Data shown:
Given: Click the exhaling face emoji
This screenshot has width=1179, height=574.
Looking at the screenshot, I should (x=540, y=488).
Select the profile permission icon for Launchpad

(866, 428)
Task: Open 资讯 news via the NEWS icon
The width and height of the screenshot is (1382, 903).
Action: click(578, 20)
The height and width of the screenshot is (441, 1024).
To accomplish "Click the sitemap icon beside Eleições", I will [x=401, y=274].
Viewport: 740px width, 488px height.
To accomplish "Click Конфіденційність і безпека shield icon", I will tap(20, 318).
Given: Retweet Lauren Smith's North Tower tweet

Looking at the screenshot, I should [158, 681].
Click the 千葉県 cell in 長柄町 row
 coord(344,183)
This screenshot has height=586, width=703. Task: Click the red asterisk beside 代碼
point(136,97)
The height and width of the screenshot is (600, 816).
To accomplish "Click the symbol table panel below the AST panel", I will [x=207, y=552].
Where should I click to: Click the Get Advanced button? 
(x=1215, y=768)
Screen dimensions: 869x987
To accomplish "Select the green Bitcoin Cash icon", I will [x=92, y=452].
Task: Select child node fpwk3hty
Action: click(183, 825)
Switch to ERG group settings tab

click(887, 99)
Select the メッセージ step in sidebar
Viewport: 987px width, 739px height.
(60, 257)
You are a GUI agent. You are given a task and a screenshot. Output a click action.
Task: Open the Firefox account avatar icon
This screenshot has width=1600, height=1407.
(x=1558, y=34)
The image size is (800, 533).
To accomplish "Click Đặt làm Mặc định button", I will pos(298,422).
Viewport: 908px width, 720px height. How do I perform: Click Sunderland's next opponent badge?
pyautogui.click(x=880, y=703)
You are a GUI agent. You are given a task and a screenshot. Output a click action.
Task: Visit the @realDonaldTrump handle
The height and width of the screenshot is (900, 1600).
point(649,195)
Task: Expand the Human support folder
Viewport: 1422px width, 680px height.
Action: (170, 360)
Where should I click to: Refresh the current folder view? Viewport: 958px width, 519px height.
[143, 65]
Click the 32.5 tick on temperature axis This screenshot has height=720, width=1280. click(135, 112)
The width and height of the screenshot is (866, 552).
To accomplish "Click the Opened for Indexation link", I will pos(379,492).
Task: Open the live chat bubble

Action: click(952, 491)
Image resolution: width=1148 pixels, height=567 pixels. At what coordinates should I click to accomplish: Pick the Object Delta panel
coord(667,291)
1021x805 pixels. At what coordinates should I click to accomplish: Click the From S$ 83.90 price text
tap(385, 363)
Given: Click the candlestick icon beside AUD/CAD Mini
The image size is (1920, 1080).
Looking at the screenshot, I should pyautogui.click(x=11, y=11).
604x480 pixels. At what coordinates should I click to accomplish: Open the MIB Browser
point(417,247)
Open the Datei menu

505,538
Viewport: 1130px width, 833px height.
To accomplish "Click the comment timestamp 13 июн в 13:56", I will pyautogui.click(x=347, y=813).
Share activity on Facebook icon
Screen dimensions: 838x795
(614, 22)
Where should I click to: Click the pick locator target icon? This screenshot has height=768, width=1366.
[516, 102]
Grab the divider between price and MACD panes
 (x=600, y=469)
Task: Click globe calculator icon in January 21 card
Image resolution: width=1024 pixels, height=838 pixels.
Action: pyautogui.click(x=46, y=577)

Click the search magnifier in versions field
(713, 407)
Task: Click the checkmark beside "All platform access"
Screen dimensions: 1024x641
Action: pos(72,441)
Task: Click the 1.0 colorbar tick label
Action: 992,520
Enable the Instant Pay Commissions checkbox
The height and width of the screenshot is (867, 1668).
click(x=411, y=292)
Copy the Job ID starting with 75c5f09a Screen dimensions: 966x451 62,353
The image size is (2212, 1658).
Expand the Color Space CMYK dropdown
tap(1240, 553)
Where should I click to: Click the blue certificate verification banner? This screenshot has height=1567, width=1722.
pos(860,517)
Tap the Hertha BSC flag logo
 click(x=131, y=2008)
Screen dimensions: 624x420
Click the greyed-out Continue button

What is being asked: Convert every line of the records into a JSON list of strings, one string per line, leaving out blank lines.

Exercise output:
[
  "Given: Click the exhaling face emoji",
  "This screenshot has width=1179, height=574.",
  "Looking at the screenshot, I should (x=540, y=488).",
  "Select the profile permission icon for Launchpad",
  "(866, 428)",
  "Task: Open 资讯 news via the NEWS icon",
  "The width and height of the screenshot is (1382, 903).",
  "Action: click(578, 20)",
  "The height and width of the screenshot is (441, 1024).",
  "To accomplish \"Click the sitemap icon beside Eleições\", I will [x=401, y=274].",
  "Viewport: 740px width, 488px height.",
  "To accomplish \"Click Конфіденційність і безпека shield icon\", I will tap(20, 318).",
  "Given: Retweet Lauren Smith's North Tower tweet",
  "Looking at the screenshot, I should [158, 681].",
  "Click the 千葉県 cell in 長柄町 row",
  " coord(344,183)",
  "This screenshot has height=586, width=703. Task: Click the red asterisk beside 代碼",
  "point(136,97)",
  "The height and width of the screenshot is (600, 816).",
  "To accomplish \"Click the symbol table panel below the AST panel\", I will [x=207, y=552].",
  "Where should I click to: Click the Get Advanced button? ",
  "(x=1215, y=768)",
  "Screen dimensions: 869x987",
  "To accomplish \"Select the green Bitcoin Cash icon\", I will [x=92, y=452].",
  "Task: Select child node fpwk3hty",
  "Action: click(183, 825)",
  "Switch to ERG group settings tab",
  "click(887, 99)",
  "Select the メッセージ step in sidebar",
  "Viewport: 987px width, 739px height.",
  "(60, 257)",
  "You are a GUI agent. You are given a task and a screenshot. Output a click action.",
  "Task: Open the Firefox account avatar icon",
  "This screenshot has width=1600, height=1407.",
  "(x=1558, y=34)",
  "The image size is (800, 533).",
  "To accomplish \"Click Đặt làm Mặc định button\", I will pos(298,422).",
  "Viewport: 908px width, 720px height. How do I perform: Click Sunderland's next opponent badge?",
  "pyautogui.click(x=880, y=703)",
  "You are a GUI agent. You are given a task and a screenshot. Output a click action.",
  "Task: Visit the @realDonaldTrump handle",
  "The height and width of the screenshot is (900, 1600).",
  "point(649,195)",
  "Task: Expand the Human support folder",
  "Viewport: 1422px width, 680px height.",
  "Action: (170, 360)",
  "Where should I click to: Refresh the current folder view? Viewport: 958px width, 519px height.",
  "[143, 65]",
  "Click the 32.5 tick on temperature axis This screenshot has height=720, width=1280. click(135, 112)",
  "The width and height of the screenshot is (866, 552).",
  "To accomplish \"Click the Opened for Indexation link\", I will pos(379,492).",
  "Task: Open the live chat bubble",
  "Action: click(952, 491)",
  "Image resolution: width=1148 pixels, height=567 pixels. At what coordinates should I click to accomplish: Pick the Object Delta panel",
  "coord(667,291)",
  "1021x805 pixels. At what coordinates should I click to accomplish: Click the From S$ 83.90 price text",
  "tap(385, 363)",
  "Given: Click the candlestick icon beside AUD/CAD Mini",
  "The image size is (1920, 1080).",
  "Looking at the screenshot, I should pyautogui.click(x=11, y=11).",
  "604x480 pixels. At what coordinates should I click to accomplish: Open the MIB Browser",
  "point(417,247)",
  "Open the Datei menu",
  "505,538",
  "Viewport: 1130px width, 833px height.",
  "To accomplish \"Click the comment timestamp 13 июн в 13:56\", I will pyautogui.click(x=347, y=813).",
  "Share activity on Facebook icon",
  "Screen dimensions: 838x795",
  "(614, 22)",
  "Where should I click to: Click the pick locator target icon? This screenshot has height=768, width=1366.",
  "[516, 102]",
  "Grab the divider between price and MACD panes",
  " (x=600, y=469)",
  "Task: Click globe calculator icon in January 21 card",
  "Image resolution: width=1024 pixels, height=838 pixels.",
  "Action: pyautogui.click(x=46, y=577)",
  "Click the search magnifier in versions field",
  "(713, 407)",
  "Task: Click the checkmark beside \"All platform access\"",
  "Screen dimensions: 1024x641",
  "Action: pos(72,441)",
  "Task: Click the 1.0 colorbar tick label",
  "Action: 992,520",
  "Enable the Instant Pay Commissions checkbox",
  "The height and width of the screenshot is (867, 1668).",
  "click(x=411, y=292)",
  "Copy the Job ID starting with 75c5f09a Screen dimensions: 966x451 62,353",
  "The image size is (2212, 1658).",
  "Expand the Color Space CMYK dropdown",
  "tap(1240, 553)",
  "Where should I click to: Click the blue certificate verification banner? This screenshot has height=1567, width=1722.",
  "pos(860,517)",
  "Tap the Hertha BSC flag logo",
  " click(x=131, y=2008)",
  "Screen dimensions: 624x420",
  "Click the greyed-out Continue button"
]